### Activity
Lines before the one containing "Where should I click to: Enable" are excluded; retype that line and all remaining lines of the material exactly.

### Records supplied
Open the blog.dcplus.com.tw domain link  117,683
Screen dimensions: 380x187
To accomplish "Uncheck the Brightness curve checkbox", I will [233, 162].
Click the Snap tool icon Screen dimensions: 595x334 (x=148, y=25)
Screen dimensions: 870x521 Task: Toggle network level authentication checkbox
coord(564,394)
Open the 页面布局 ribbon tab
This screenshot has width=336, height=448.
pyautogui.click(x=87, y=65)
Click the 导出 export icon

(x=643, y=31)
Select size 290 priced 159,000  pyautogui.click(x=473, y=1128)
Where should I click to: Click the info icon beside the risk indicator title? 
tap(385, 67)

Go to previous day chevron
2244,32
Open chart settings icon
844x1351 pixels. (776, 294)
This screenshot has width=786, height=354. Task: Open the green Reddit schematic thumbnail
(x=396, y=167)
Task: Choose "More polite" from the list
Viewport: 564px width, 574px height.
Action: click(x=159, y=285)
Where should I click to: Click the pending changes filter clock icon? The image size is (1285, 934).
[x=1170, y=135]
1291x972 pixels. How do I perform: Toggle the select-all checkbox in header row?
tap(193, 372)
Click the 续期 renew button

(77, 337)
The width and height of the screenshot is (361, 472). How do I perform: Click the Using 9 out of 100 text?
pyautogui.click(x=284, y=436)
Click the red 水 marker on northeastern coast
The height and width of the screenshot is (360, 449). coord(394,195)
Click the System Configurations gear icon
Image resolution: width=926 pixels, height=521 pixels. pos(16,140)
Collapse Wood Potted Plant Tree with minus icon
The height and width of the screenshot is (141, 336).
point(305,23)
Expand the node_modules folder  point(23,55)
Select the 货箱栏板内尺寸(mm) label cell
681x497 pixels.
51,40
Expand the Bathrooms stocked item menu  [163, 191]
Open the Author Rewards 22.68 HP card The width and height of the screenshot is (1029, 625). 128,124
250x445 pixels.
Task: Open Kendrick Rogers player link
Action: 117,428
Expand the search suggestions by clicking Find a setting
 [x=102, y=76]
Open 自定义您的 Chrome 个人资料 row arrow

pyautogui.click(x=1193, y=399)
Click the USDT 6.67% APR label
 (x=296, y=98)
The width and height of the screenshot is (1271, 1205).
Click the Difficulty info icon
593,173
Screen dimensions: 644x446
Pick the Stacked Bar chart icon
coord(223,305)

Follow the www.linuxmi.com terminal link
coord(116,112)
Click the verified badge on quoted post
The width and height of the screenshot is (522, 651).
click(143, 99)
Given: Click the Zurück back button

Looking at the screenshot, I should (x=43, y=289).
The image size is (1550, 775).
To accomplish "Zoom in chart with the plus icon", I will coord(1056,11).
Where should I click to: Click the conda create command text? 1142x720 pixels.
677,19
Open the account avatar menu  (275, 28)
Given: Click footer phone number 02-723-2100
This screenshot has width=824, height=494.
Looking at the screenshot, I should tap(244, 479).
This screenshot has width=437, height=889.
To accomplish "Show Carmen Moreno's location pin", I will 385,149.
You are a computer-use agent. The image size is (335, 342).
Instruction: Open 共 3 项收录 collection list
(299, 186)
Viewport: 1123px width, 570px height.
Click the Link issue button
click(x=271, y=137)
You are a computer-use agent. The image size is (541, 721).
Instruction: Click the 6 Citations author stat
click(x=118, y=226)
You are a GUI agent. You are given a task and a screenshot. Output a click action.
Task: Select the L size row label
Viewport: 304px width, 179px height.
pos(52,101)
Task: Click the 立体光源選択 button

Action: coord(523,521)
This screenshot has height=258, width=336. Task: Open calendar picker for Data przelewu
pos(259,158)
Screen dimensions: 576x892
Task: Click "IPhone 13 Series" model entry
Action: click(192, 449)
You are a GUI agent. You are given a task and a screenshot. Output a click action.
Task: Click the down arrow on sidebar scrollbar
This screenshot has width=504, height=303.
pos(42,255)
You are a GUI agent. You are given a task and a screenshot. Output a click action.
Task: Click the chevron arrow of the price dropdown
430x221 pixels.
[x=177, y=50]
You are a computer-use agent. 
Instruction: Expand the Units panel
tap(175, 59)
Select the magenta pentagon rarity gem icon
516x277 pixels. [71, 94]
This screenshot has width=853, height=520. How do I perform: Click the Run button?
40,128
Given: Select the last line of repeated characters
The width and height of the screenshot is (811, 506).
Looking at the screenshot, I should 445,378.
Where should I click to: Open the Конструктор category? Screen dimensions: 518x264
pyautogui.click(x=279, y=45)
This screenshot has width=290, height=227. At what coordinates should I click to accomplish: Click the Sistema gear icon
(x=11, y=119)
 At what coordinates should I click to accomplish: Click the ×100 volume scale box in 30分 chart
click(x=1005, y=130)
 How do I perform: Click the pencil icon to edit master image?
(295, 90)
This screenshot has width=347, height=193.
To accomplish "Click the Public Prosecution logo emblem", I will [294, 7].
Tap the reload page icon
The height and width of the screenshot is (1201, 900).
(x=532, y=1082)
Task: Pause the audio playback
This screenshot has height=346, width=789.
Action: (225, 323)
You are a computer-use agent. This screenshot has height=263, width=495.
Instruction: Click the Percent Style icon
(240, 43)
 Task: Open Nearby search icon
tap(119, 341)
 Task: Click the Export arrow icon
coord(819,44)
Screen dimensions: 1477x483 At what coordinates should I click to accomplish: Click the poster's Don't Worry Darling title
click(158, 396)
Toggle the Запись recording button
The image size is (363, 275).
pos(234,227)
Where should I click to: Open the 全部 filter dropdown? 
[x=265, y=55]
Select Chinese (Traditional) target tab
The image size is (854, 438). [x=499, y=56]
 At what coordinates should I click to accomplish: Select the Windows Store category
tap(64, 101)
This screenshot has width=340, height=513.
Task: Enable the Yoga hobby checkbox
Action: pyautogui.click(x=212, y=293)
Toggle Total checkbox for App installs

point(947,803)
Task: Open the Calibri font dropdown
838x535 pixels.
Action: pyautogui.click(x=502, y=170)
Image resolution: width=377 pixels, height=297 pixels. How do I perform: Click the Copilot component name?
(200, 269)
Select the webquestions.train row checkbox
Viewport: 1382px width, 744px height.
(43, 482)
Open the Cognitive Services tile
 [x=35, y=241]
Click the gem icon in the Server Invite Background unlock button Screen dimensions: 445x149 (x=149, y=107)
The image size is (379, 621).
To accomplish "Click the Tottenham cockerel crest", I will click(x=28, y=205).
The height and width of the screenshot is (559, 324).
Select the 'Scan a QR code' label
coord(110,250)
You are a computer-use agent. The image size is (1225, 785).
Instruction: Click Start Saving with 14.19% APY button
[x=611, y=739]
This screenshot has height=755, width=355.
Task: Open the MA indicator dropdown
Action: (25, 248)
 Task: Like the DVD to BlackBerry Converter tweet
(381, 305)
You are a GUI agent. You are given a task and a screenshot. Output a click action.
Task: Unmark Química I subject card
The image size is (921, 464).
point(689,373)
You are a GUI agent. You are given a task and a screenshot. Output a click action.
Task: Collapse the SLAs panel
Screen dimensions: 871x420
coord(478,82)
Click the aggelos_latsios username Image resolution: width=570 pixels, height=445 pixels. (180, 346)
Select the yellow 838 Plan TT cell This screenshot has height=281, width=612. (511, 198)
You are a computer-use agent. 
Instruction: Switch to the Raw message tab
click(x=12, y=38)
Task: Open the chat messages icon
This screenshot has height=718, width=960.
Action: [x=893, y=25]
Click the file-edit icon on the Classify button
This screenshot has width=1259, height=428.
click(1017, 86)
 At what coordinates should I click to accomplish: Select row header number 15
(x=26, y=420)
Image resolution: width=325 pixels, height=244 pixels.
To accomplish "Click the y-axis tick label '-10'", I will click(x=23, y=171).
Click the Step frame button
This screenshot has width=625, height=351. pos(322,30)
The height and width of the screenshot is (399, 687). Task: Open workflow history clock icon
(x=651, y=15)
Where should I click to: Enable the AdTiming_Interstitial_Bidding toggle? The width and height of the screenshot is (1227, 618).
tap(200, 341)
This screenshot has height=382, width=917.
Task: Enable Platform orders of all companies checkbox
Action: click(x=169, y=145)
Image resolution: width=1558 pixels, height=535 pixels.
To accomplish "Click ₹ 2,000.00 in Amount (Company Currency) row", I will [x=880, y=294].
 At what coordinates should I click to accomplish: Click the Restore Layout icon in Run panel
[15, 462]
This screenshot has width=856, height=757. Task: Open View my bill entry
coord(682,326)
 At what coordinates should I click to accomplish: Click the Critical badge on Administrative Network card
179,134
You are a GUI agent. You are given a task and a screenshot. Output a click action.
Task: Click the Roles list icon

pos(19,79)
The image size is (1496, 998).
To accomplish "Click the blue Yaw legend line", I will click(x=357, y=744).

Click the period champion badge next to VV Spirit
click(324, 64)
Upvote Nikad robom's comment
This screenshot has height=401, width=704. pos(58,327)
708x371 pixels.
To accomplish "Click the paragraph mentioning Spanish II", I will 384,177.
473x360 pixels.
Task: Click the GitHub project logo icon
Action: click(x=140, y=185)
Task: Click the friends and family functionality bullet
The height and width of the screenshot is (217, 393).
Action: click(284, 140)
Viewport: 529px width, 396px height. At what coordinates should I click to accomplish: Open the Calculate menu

### Result
Where should I click to: Enable the AdTiming_Interstitial_Bidding toggle? The width and height of the screenshot is (1227, 618).
tap(200, 341)
This screenshot has height=382, width=917.
Task: Enable Platform orders of all companies checkbox
Action: click(x=169, y=145)
Image resolution: width=1558 pixels, height=535 pixels.
To accomplish "Click ₹ 2,000.00 in Amount (Company Currency) row", I will [x=880, y=294].
 At what coordinates should I click to accomplish: Click the Restore Layout icon in Run panel
[15, 462]
This screenshot has width=856, height=757. Task: Open View my bill entry
coord(682,326)
 At what coordinates should I click to accomplish: Click the Critical badge on Administrative Network card
179,134
You are a GUI agent. You are given a task and a screenshot. Output a click action.
Task: Click the Roles list icon

pos(19,79)
The image size is (1496, 998).
To accomplish "Click the blue Yaw legend line", I will click(x=357, y=744).

Click the period champion badge next to VV Spirit
click(324, 64)
Upvote Nikad robom's comment
This screenshot has height=401, width=704. pos(58,327)
708x371 pixels.
To accomplish "Click the paragraph mentioning Spanish II", I will 384,177.
473x360 pixels.
Task: Click the GitHub project logo icon
Action: click(x=140, y=185)
Task: Click the friends and family functionality bullet
The height and width of the screenshot is (217, 393).
Action: click(284, 140)
Viewport: 529px width, 396px height. At what coordinates should I click to accomplish: Open the Calculate menu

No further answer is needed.